Пытаюсь нащупать металл на пальце, но его там нет.
— Я сняла его, когда мыла тебе голову.
— Иди и возьми его, — грубо говорит он. — Надень его обратно.
Ответ прост.
— Нет.
В его глазах вспыхивает гнев.
— Сделай это сейчас же.
— Не хочу.
— Надень его.
— Зачем?
— Мне нужно напоминание о том, что ты принадлежишь ему…
— Я не принадлежу…
— ...или я решу, что ты принадлежишь мне.
Я втягиваю воздух от собственнической силы, стоящей за его словами.
— Я никому не принадлежу.
Мужчина оскаливает зубы.
— Это вызов?
Мое сердце колотится из-за того, что должно быть страхом или предупреждением, но вместо этого я ловлю себя на том, что жажду подтолкнуть его, пока мужчина не сломается, чтобы я, наконец, смогла заглянуть за стену, которую он построил вокруг себя.
— Да.
Гризли отшатывается от моего ответа, и выражение его лица искажается от недовольства.
— Ты добровольно подвергаешь себя опасности.
— Потому что ты причинишь мне боль? Я в это не верю.
Он встает и ныряет за дровяную печь, чтобы схватить синюю фланель от «Берберри».
— Тогда ты глупее, чем я думал. — Он бросает мне рубашку, и я прижимаю ее к груди. — Прикройся. — Затем хватает мое кольцо со стола и бросает мне на колени. — Надень его.

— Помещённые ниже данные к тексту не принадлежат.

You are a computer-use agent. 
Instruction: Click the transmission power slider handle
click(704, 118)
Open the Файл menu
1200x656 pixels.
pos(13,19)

Затем спешит по лестнице, возвращаясь в постель.
Глубоко в груди вспыхивает боль.
— Ну ты и мудак!
Он не только отверг меня физически, но и считает меня глупой. Нет, глупее, чем он думал, что еще хуже. Швыряю его фланель в дальний конец хижины, за ней следует дурацкое кольцо Линкольна.
Без рубашки я забираюсь под одеяло из шкур животных и натягиваю их на голову, чтобы Гризли не услышал, как я плачу.
Я очень хочу выбраться отсюда.
Чем скорее, тем лучше.
АЛЕКСАНДР
Заставляю себя оставаться в постели так долго, как только мог.
Проснувшись в два часа ночи и обнаружив женщину топлес у камина, мое сердце чуть не выскочило из груди при виде этого зрелища. Как болтать сырым мясом перед голодным львом, так и мое тело реагировало на вид ее полных женских изгибов в свете огня. Ее темные волосы спадали на обнаженную кожу, и с воспоминанием об их мягкости, свежими в моей памяти, в сочетании с жаждой узнать, были ли и другие части ее тела столь же мягкими, я хотел взять ее, как будто она принадлежит мне.
Ее глаза умоляли меня прикоснуться к ней. Она предложила мне свое тело, и я был так близко. Очень близко.
Я никогда так плохо не контролировал свои сексуальные импульсы.
Но это все, чем они всегда были — импульсами.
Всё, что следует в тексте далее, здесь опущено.